**SELECTED TEXT**
◇ ◇ ◇ ◇ ◇ ◇ ◇

It’s Not Guns. It’s Godlessness.
Mass shootings have become a common occurrence in the United States. As of mid-April there have been over 160 massacres, totaling dozens of innocent people in different states. Politicians have been quick to react, usually with the same message: the need for more “gun control” to counter “gun violence.”
Anxious parents of the victims of the May 2022 Uvalde, Texas, school shooting urged visiting President Biden to “do something.” He said: “I will!” Last June, he signed bipartisan gun reform legislation. Shootings continued.
The March 27 mass killing at a Nashville, Tennessee, Christian school involved several firearms, including assault weapons, which Biden would now ban. The guns were legally purchased. And not all mass shooters have a criminal record. Background checks can’t prevent a mass murder by someone committing a violent crime for the first time.
Gun abhorring politicians also rail against the National Rifle Association—although no mass murderers have been identified as belonging to that organization. The NRA upholds the US constitutional right to bear arms, and its members apparently are law-abiding citizens.
With rapidly rising crime rates across the country more citizens have been purchasing guns for protection, especially homeowners living in less populated areas who may feel more vulnerable than city dwellers. Journalist William McGurn wrote in his Wall Street Journal column in late 2020 (“Confessions of a New Gun Owner”) about his own gun acquisition:
This year a record five million law-abiding Americans, like us, have become new gun owners. Many don’t fit the stereotype: African-Americans account for the largest percentage jump in gun ownership, while women are 40% of first-time buyers. These new buyers join an even larger demographic: the 43% of American households that already have a gun.

◇ ◇ ◇ ◇ ◇ ◇ ◇

**LISTED RECORDS**

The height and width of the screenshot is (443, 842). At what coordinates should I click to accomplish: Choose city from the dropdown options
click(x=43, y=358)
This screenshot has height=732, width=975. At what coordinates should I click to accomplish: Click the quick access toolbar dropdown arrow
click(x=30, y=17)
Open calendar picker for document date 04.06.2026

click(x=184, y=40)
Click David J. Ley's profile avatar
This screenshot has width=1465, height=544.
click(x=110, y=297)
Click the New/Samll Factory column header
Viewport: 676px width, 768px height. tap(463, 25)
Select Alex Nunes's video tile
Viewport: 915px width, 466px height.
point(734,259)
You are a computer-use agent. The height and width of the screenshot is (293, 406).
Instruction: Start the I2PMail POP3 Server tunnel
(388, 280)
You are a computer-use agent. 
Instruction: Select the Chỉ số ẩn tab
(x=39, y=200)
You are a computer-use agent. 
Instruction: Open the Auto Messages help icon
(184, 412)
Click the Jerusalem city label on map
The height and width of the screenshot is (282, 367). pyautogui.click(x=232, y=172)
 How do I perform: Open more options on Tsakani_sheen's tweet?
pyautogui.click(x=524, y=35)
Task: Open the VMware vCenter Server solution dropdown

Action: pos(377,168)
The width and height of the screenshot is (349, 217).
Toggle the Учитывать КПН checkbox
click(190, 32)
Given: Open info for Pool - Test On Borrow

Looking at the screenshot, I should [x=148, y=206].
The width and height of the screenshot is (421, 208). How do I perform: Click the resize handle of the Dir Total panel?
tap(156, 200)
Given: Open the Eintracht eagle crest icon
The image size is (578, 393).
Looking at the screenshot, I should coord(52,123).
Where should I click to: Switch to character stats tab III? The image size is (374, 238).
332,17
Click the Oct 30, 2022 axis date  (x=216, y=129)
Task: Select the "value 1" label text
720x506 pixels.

◇ ◇ ◇ ◇ ◇ ◇ ◇

**EXERCISE DESCRIPTION**
In the text on mass shootings, what share of first-time gun buyers are women?

**EXPECTED OUTPUT**
Women are 40% of first-time gun buyers.